Si son œuvre insupporte tant des hommes politiques comme Bolsonaro, c’est qu’elle revendique le développement de l’esprit critique et qu’elle se donne pour finalité de développer un type d’éducation conforme à un ethos démocratique. Or Bolsonaro s’est illustré durant sa campagne présidentielle par des propos attentatoires à la démocratie et aux droits humains:

• Sur la laïcité et les droits des minorités: «Cette histoire d’Etat laïc n’existe pas, non. L’Etat est chrétien et que celui qui n’est pas d’accord s’en aille. Les minorités doivent se plier aux majorités.» (Meeting à Paraíba, Nordeste, février 2017);

• Sur les personnes noires, en particulier les descendants d’esclaves fugitifs: «Ils ne font rien! Ils ne servent même pas à la reproduction.» (Conférence après une visite dans une communauté quilombola, avril 2017);

• Sur les femmes: «C’est une disgrâce d’être patron dans notre pays, avec toutes ces lois du travail. Entre un homme et une femme, que va se dire un patron? ‘Purée, cette femme a une alliance au doigt, dans peu de temps elle sera enceinte, six mois de congés de maternité’ […] Qui paiera l’addition?» (Quotidien Zero Hora, décembre 2014);

• Sur les personnes homosexuelles: «Je serais incapable d’aimer un fils homosexuel. Je préfèrerais que mon fils meure dans un accident plutôt que de le voir apparaître avec un moustachu.» (Playboy, juin 2011)

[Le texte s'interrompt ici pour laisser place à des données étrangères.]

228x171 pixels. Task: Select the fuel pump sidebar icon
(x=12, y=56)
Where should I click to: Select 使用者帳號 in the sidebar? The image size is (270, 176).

Nous assistons actuellement, en Europe et dans les Amériques, à la montée de discours politiques qui s’en prennent aux femmes, aux minorités ethno-raciales, aux migrants et aux minorités sexuelles. Des personnalités prétendant aux plus hautes fonctions, ou les occupant, n’hésitent pas à attiser des discours de haine. La situation actuelle au Brésil et ailleurs, en lien avec la montée des extrêmes droites, ne peut laisser indifférent le monde éducatif. Plus que jamais, travailler à partir de l’œuvre de Paulo Freire, la diffuser et la réinventer est un acte de résistance et de solidarité face à la monté des fascismes et des discours de haine.

Notes[+]

Irène Pereira est l’auteure de Paulo Freire, pédagogue des opprimé-e-s, Paris, Libertalia, 2017.
Les citations de Jair Bolsonaro sont reprises de France 24, 23 octobre 2018 et de Folha de S. Paulo, 25 août 2018.